8 comments for “debutantes, nurses and librarians, part 2”

  1. so very interesting, and thank you.

    i don’t read a whole lot of comics, but isn’t part of what makes the stories compelling that even when our physical or psychological abilities are super-human, our emotions are still on the human scale? tony stark the alcoholic, peter parker falling in love, teenage mutant ninja turtles struggling with … well, being teenage mutant ninja turtles?

    the idea that she could have either great intellect or great physical ability but not both (or goodly-powered intellect or even better evilly-powered intellect) seems more like a lame superhero trope than it does a failing of a particular story.

    Posted by caleb | February 26, 2009, 11:03 pm
  2. well it is a trope for sure, though I’m not sure it’s limited to superheroes. I think we generally have a hard time seeing intellect in our physical heroes and vice versa. I think the addition of the other post, the idea he suggested that the trope only applies to the good guys in superhero comics - kind of filled in a missing blank for me. Something about the fear of knowledge/intellect that’s not very well formed yet. I don’t think that the existence of the trope in this series is a failing of the particular series - but … Barbara Gordon being first female and secondly in a wheelchair shifts the rules of the story game - this context allows for pushing at that trope in a way that more traditional stories don’t so easily.
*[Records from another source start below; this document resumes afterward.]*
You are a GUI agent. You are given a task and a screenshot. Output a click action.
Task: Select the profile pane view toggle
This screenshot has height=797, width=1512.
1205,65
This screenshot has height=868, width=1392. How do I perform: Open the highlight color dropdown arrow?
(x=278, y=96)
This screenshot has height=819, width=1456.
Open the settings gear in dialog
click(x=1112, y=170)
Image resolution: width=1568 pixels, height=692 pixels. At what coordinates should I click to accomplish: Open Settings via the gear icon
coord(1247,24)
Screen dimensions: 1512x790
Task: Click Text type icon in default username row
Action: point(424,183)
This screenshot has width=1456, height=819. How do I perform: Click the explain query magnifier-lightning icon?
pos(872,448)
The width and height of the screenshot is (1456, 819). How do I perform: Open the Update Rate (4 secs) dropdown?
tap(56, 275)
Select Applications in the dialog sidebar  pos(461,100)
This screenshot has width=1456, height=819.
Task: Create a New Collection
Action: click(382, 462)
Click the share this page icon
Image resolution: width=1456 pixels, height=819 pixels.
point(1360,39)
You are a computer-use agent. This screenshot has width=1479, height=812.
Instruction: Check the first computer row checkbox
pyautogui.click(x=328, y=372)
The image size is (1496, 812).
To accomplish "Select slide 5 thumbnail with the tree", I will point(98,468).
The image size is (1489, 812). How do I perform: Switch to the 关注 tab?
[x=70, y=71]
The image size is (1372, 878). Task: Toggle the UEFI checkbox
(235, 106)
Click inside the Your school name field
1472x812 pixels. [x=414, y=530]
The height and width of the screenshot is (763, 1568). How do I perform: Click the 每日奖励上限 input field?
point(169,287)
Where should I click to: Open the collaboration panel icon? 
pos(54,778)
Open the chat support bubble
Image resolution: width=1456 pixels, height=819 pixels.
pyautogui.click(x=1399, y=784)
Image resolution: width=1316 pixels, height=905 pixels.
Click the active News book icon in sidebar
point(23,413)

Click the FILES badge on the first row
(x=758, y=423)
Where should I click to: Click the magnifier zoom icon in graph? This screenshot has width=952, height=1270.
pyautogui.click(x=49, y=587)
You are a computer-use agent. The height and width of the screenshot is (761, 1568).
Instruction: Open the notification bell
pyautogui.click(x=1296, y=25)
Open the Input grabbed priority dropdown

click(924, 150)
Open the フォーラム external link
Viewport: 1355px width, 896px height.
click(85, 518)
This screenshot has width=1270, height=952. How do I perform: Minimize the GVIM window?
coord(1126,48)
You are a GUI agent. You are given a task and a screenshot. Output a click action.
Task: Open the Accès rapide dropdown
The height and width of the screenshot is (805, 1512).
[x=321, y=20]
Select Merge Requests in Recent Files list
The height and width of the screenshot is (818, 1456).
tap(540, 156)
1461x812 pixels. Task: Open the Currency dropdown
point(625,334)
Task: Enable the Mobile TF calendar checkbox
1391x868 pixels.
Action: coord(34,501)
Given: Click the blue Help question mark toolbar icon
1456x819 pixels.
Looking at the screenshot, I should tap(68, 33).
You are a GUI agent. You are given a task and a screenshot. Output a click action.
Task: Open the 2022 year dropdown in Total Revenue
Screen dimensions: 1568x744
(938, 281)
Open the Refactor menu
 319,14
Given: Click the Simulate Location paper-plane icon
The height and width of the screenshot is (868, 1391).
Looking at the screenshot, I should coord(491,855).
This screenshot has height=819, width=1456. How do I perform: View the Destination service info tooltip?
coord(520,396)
Maybe. I’m not sure exactly what the point is, but… pictures!

    Posted by anne-marie | February 26, 2009, 11:26 pm
  3. yes, pictures!

    it also occurred to me after submitting the comment that i could think of several heroes who don’t have emotions on the human scale - the hulk for example. but more often i think it’s villains with the megalomania disorders.

    Posted by caleb | February 27, 2009, 9:58 am
  4. The emotions/ humanity thing is actually something I’ve heard discussed in the context of why DC and Marvel superheroes are different. Most recently Joss Whedon talks about just that in the context of moviemaking - saying DC heroes (except for Batman) are harder to film because of that disconnect.

    http://www.cinematical.com/2009/02/25/joss-whedon-explains-why-dc-comics-movies-wont-work/

    I’ll admit to being un-moved, generally, by DC. What’s discussed above, some of the Batman arcs, and the Frank Miller Daredevils are the only things I’ve tried from DC that have really grabbed me, so I’ve been sympathetic to that interpretation of their heroes, without really having any knowledge to back up that feeling.

    Posted by anne-marie | February 27, 2009, 10:10 am
  5. [...] ETA - Link to part 2 [...]

    Posted by ⌘f » Blog Archive » debutantes, nurses and… librarians | March 6, 2009, 3:50 pm
  6. As I was reading this, my five-year-old son looked over my shoulder and said, “Who is that?”

    “Bat Girl,” I told him.

    “Bat GIRL?! Bat Girl isn’t REAL!” He has very strict views on the reality of superheroes. Spider-Man, Bat-Man and Superman are real. Everyone else is a pretender.

    Meanwhile, I stumbled upon Gail Simone only recently, a Wonder Woman anthology, The Circle. Really good stuff! Took all the weird BDSM misogyny of the original and replaced it with cosmic problems. And fighting gorillas. Gotta have fighting gorillas.

    Posted by Kevin Moore | May 5, 2009, 8:59 am
  7. Oops. Let me clarify: Simone GOT RID OF the BDSM misogyny. I didn’t mean to imply it was a part of her writing. Even with the presence of Nazis in leather!

    Posted by Kevin Moore | May 5, 2009, 9:01 am
  8. thanks kevin! I haven’t read the Wonder Woman run yet - well, I should say, I haven’t read much of it. Single-issues and I are not mixy things, so I’ve been waiting until they’re compiled in a TPB. Sounds like my wait may be close to over. I was sad to miss Simone at Stumptown, but the farmer’s market took priority.

    Thanks too for slogging through the funky formatting. Looks like the new theme may have issues with comics scans.